RECORDS FOR THE TASK START

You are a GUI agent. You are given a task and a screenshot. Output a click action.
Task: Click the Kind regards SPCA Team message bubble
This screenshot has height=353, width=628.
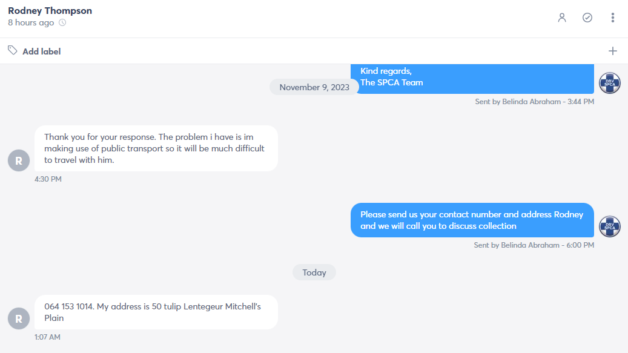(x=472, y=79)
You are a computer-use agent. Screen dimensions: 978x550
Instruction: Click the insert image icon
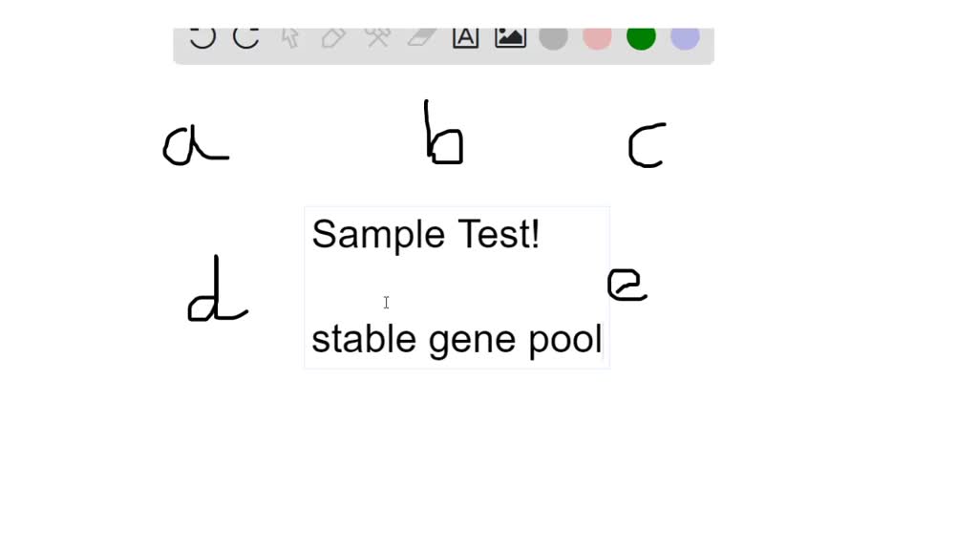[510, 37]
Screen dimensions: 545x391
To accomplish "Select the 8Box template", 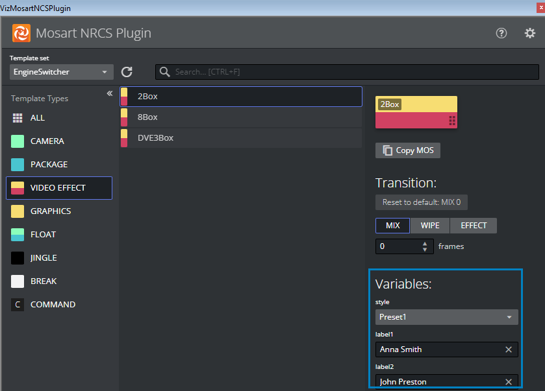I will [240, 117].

RECORDS FOR THE TASK END
RECORDS FOR THE TASK START

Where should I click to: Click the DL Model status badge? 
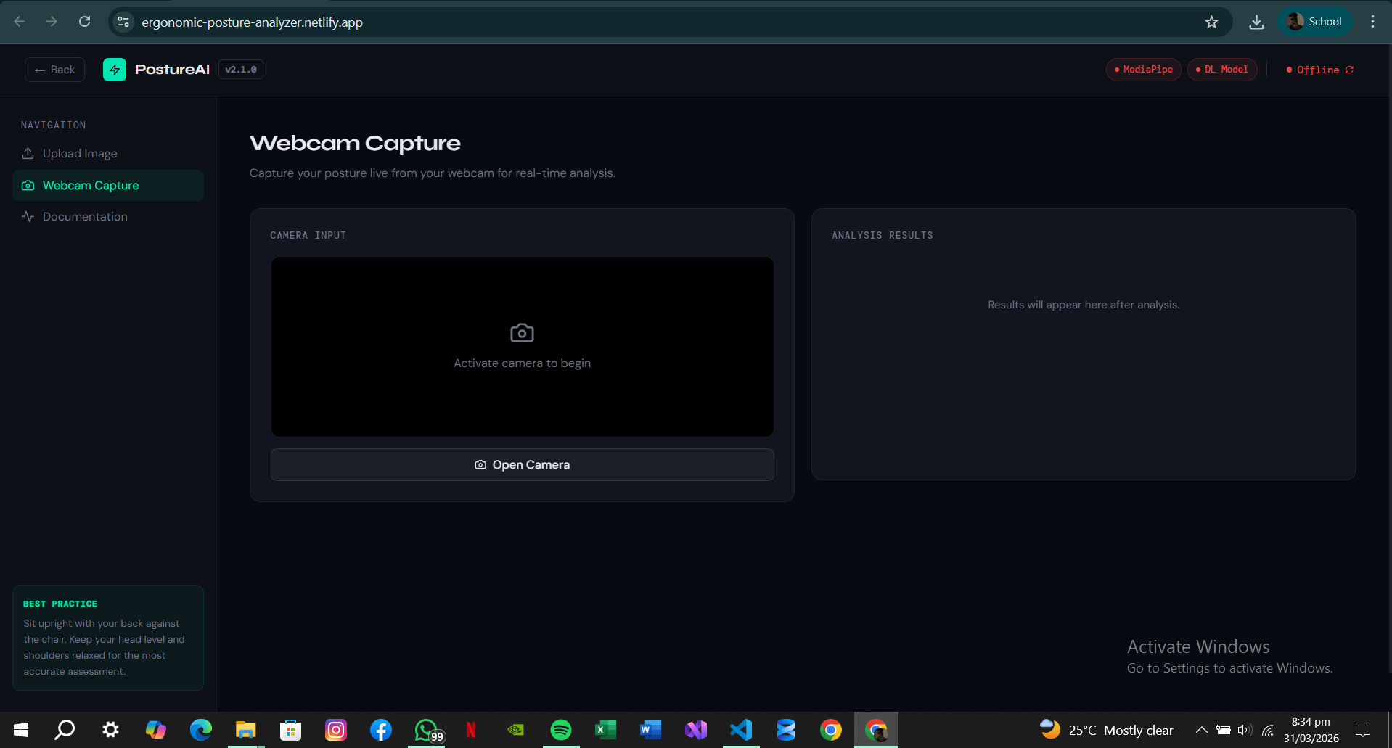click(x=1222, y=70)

RECORDS FOR THE TASK END

* [ASSIGNMENT]
Could you work out how many lines in the material contain "dimensions"? Reply with only that number.

* [YOUR RESPONSE]
2